I did my PhD in Physics, and I've found it's _very easy_ to become overwhelmed
by a new field of math, physics, or even a large new code base.

But eventually after you bang your head enough on the math or the code base
you realise it's not nearly as hard as you first thought.

Everything comes down to a large number of small steps. Each baby step makes
sense on its own, like each single line of code.

But the feeling of being overwhelmed can cause panic and anxiety, leading
people to lose their confidence that they can understand the new baby steps
present in whatever they're looking at.

When I was a TA back in my PhD, I would sometimes tell my students that
studying physics is like jumping off the Empire State Building. If you try it
in one big jump it's likely to end in disaster, but if you break the 1000 foot
height into 2000 steps you can easily get down to ground level.

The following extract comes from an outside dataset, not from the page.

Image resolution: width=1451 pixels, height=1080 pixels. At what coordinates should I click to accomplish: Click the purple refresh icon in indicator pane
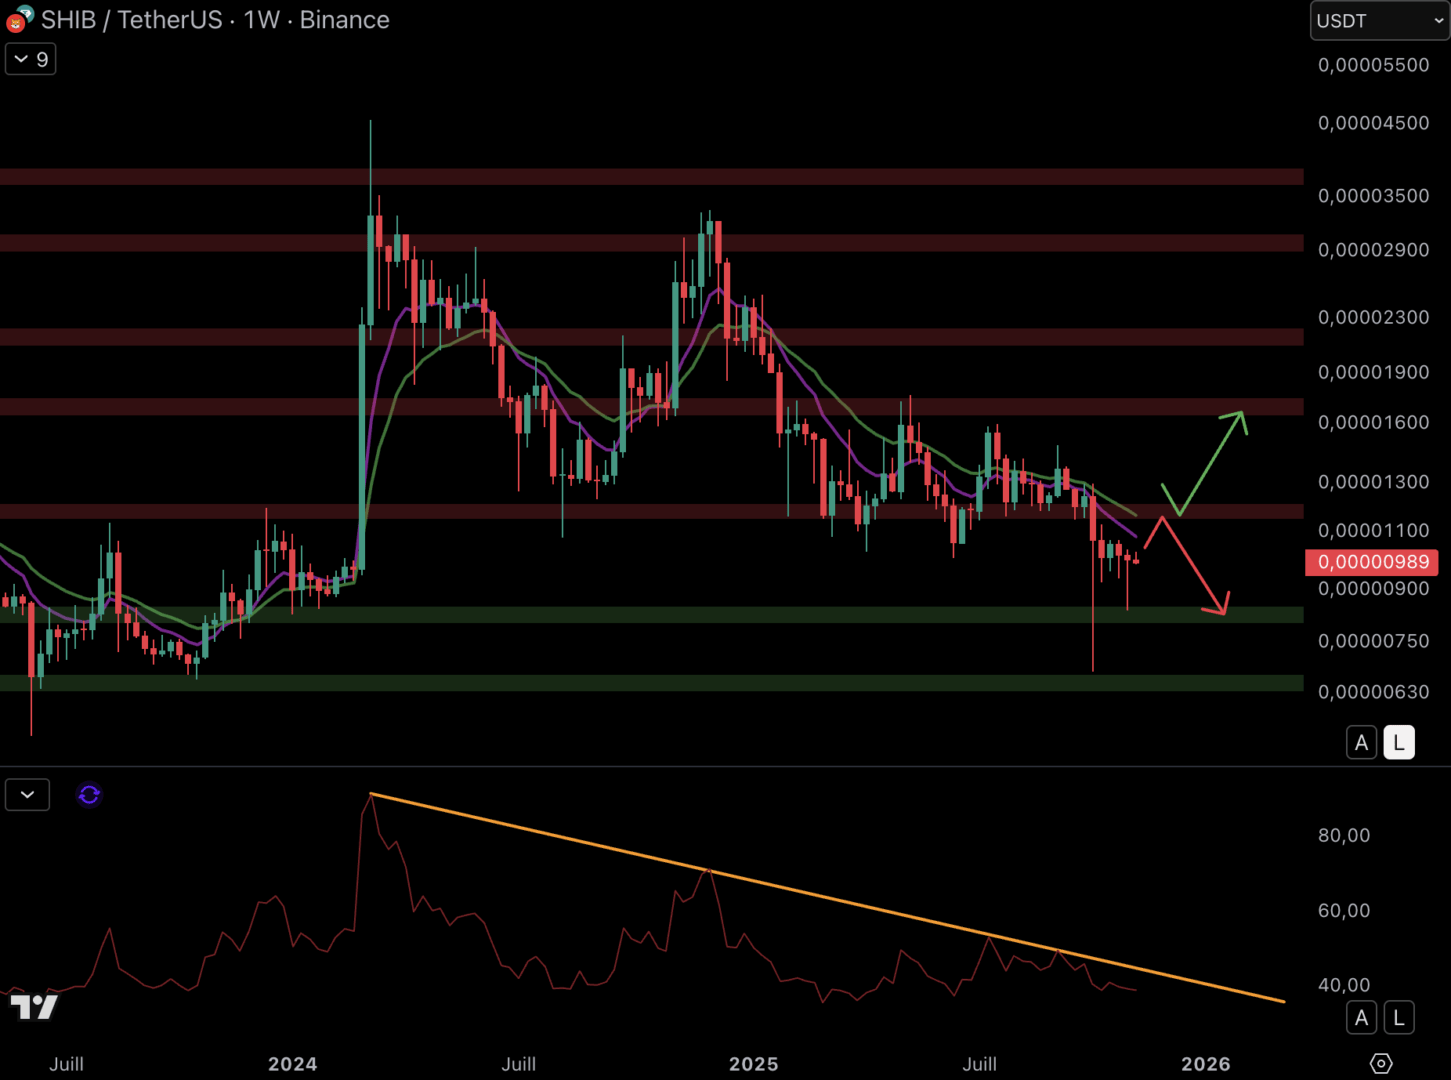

Unfortunately some sub-par professors and teachers, or poor text books, can
exacerbate this feeling of inadequacy by resorting to complicated definitions
or explanations when simpler ones would suffice. Sometimes I think it's people
wanting to sound smart and toot their own horns, other times it's just poor
communication.

------
fizixer
How does it compare/contrast with:

\- Wasserman's All of Statistics? (which I haven't read/worked on)

\- Downey's Think Stats and Think Bayes? (which I've read in bits and pieces
and have found amazing)

\- Any other well known Stats or Probability text?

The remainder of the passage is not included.